■ Text passage ■
________________________________________

Why it matters
Stubbornly high inflation sent many consumers across the continent into a cost-of-living crisis, forcing them to cut back significantly over the period. Spending in the eurozone fell by 0.3 percent in the first three months of this year, following a 1 percent drop in the previous quarter. Imports also fell sharply as demand for goods and services declined.
Government spending, which soared during the pandemic lockdowns, also fell sharply, contracting 1.6 percent in the first quarter from a year earlier.
The downturn mirrors a contraction in Germany, the eurozone’s largest economy, which reported last month that data for the first three months of the year showed the economy had slipped into recession amid the energy price shock.
But Thursday’s report showed mixed results across the region as southern European economies, including Spain, Italy and Portugal, all posted strong growth rates, while Germany and the Netherlands contracted and France grew only slightly.
Since the spring, Europe’s overall economy has picked up pace slightly and the European Commission has raised its growth forecast, forecasting growth of 1.1 percent this year and 1.6 percent in 2024.
“Looking ahead, we think consumer spending will now recover slightly as inflation eases, and we also think government spending will pick up,” Claus Vistesen, chief eurozone economist at Pantheon Macroeconomics, wrote in a note. “But this boost is likely to be offset by a continued decline in investment and a further reduction in inventories, due to tightening credit conditions.”
Background
Governments had hoped to avoid a recession after spending lavishly during the winter months to shield households and businesses from skyrocketing energy and food costs exacerbated by Russia’s war in Ukraine. Countries across Europe quickly built up energy reserves, and a mild winter, along with massive conservation efforts, helped avert the worst.

________________________________________

Collected data
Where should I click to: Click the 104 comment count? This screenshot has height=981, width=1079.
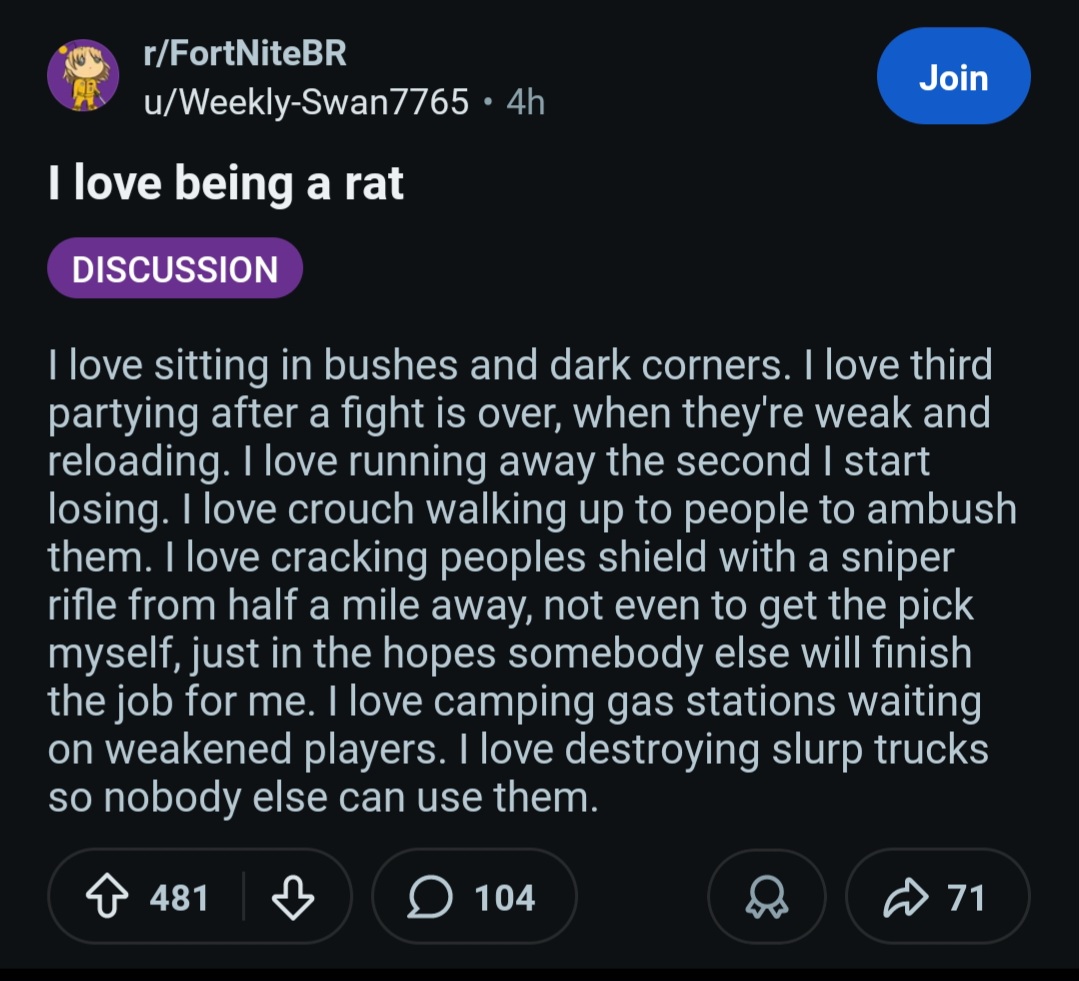click(x=505, y=897)
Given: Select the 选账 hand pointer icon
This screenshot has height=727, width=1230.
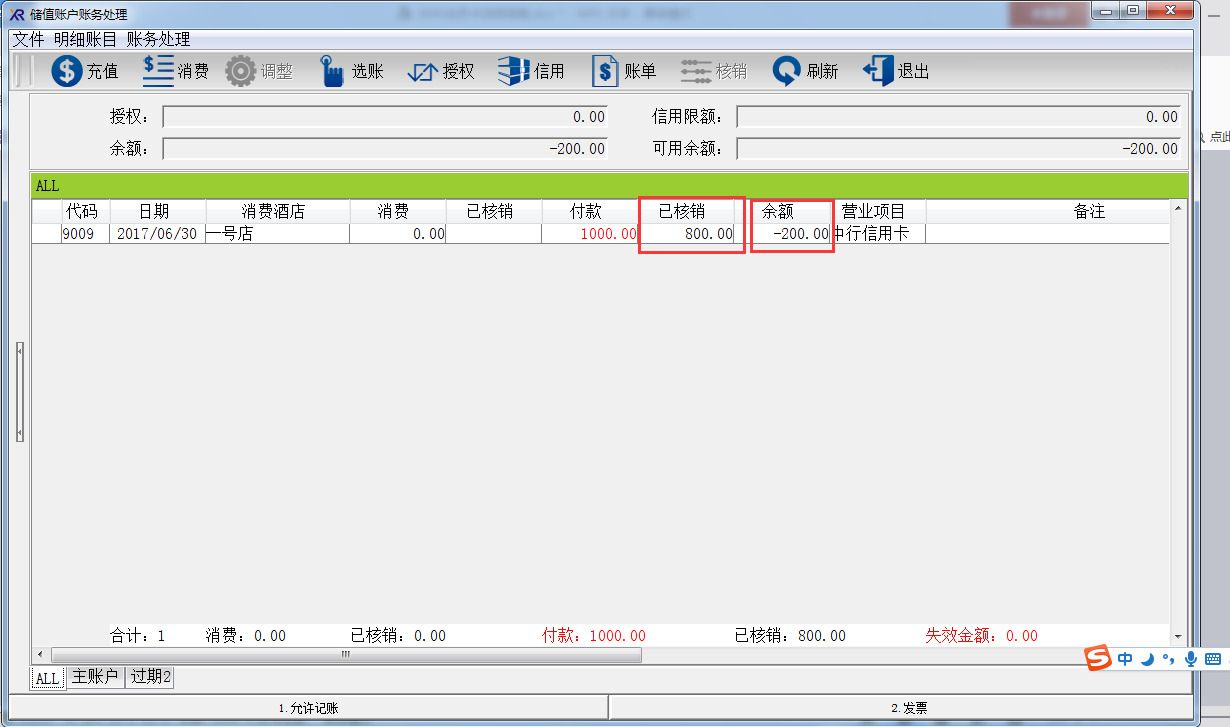Looking at the screenshot, I should point(331,71).
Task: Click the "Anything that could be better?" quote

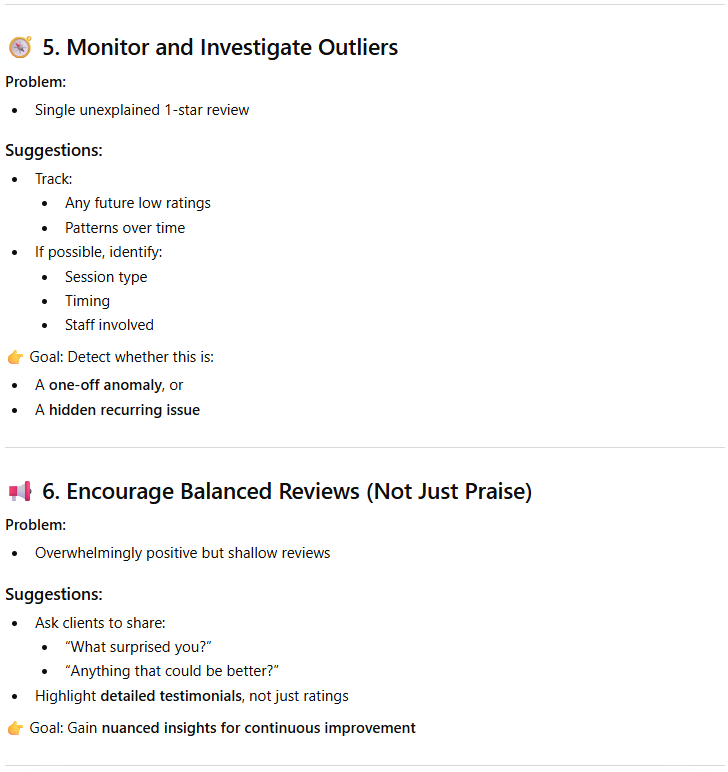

________________________________________

■ Questions ■
[a] In the eurozone economy article, how much did government spending contract in the first quarter from a year earlier?
[b] Please continue the eurozone economy article from its last sentence.
The items above are separate material, apart from the eurozone economy article.

■ Responses to the tasks ■
[a] It contracted 1.6 percent.

[b]
The strategy has helped lower energy prices and inflation in the eurozone’s major economies has climbed from record highs. In May, annual inflation stood at 6.1 percent, the lowest level in the eurozone in more than a year.
But the price of food and a range of services has continued to rise at an uncomfortably high rate, raising the likelihood that the European Central Bank will continue to raise interest rates at its forthcoming meetings. The International Monetary Fund has warned that the main challenge for European policymakers this year would be to contain inflation without triggering a serious recession.
What’s next
Analysts said the downturn was mild and unlikely to weigh on an economic recovery from the pandemic, but it nonetheless indicated growth would remain tepid for the rest of the year.
“It is difficult to argue that this is a recession,” ING Bank said in a note to customers. “However, the economic stagnation marks a clear break from the recent post-pandemic boom.”
The next monetary policy meeting of the European Central Bank is on June 15.